- [Stored records]
[Start of section]

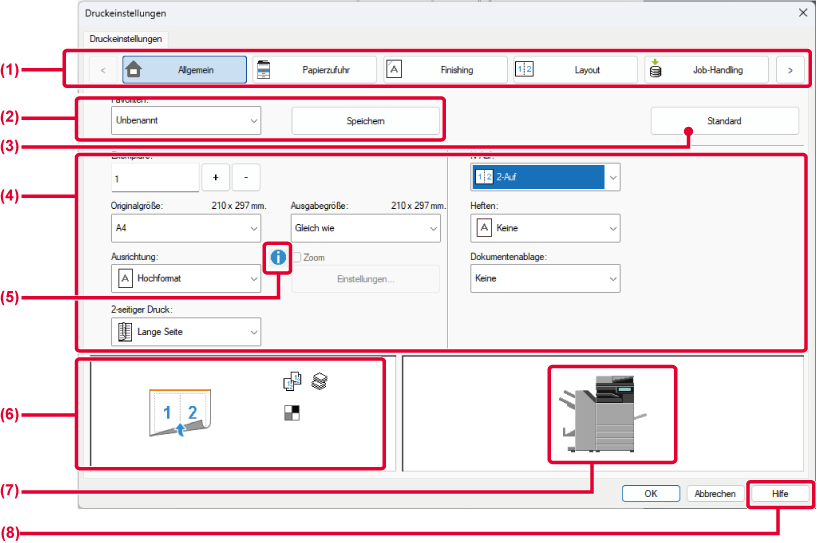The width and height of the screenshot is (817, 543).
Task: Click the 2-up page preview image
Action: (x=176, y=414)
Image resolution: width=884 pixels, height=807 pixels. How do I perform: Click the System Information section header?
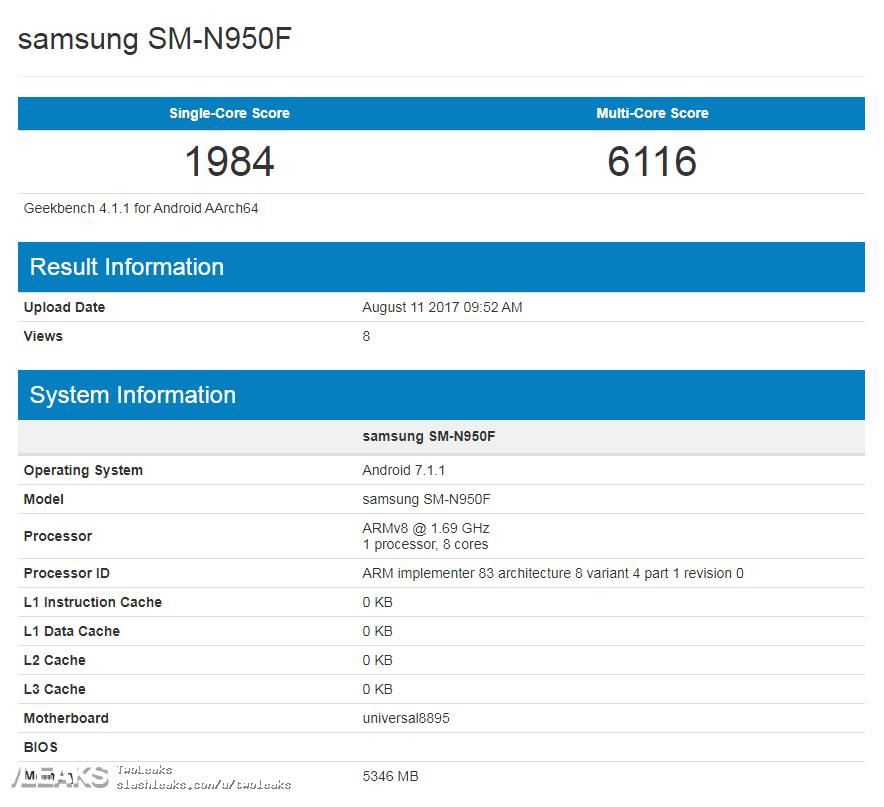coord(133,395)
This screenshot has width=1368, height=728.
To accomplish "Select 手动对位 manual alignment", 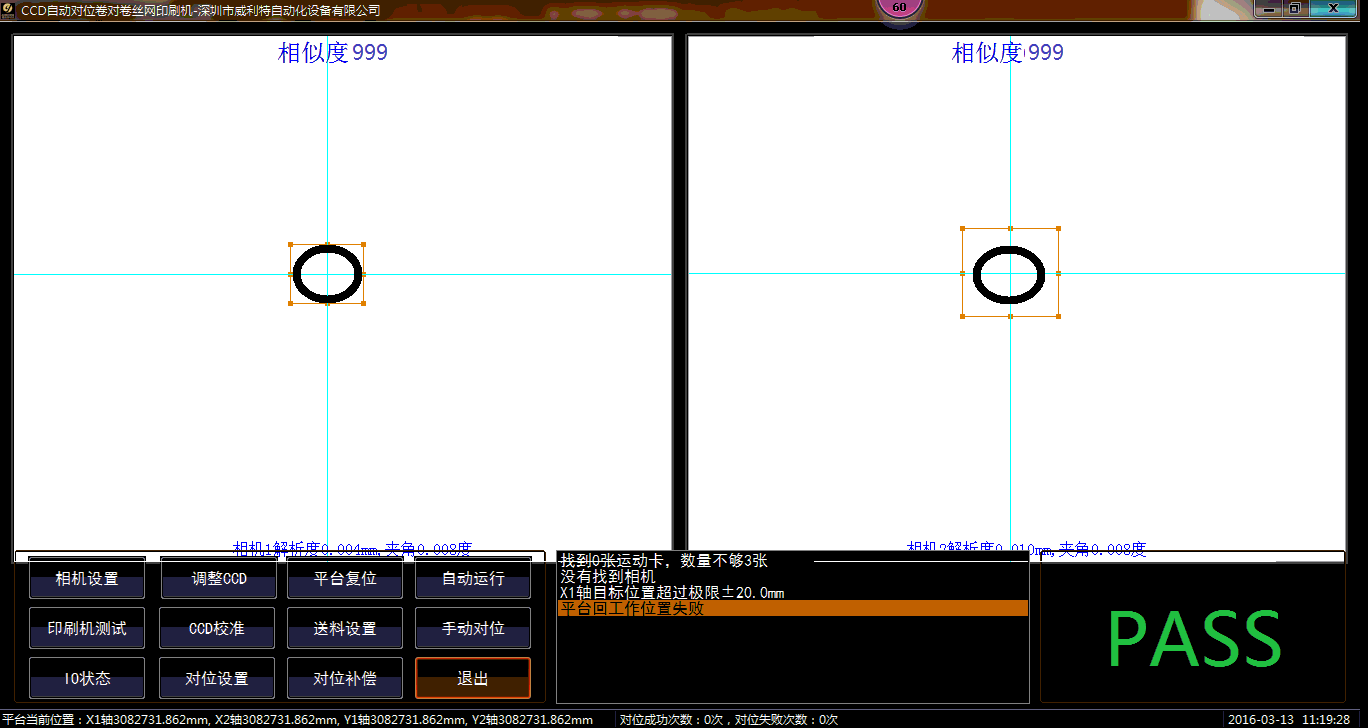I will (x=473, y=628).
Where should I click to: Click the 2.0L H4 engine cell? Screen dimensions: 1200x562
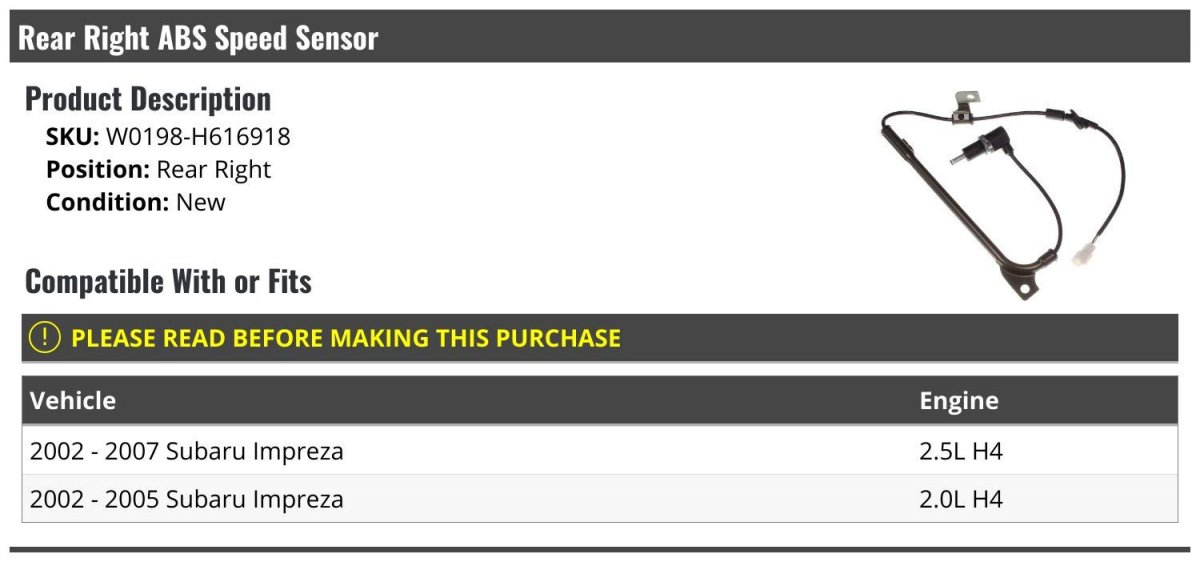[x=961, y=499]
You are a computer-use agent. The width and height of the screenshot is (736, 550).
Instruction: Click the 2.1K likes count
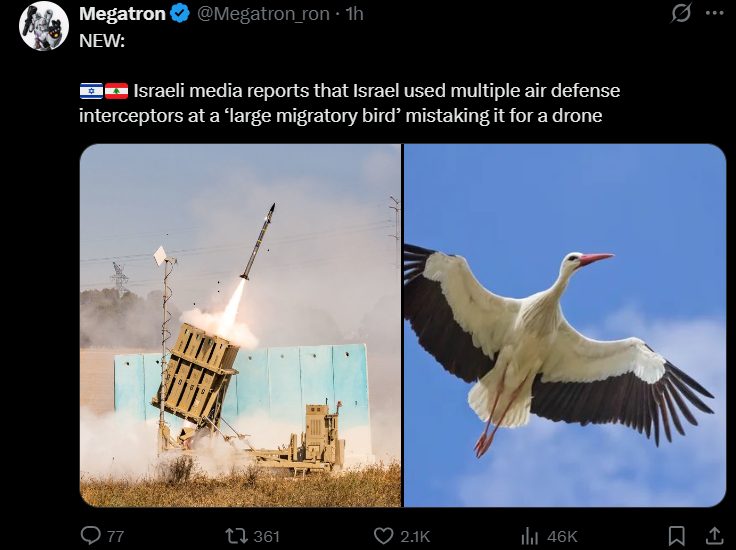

[End of section]

- [Exercise details] The required output is every line from the one containing "You are a computer-use" through the last line of the data above, restated exactly and without pictures.

- [Problem solution]
You are a computer-use agent. The width and height of the screenshot is (736, 550).
Instruction: Click the 2.1K likes count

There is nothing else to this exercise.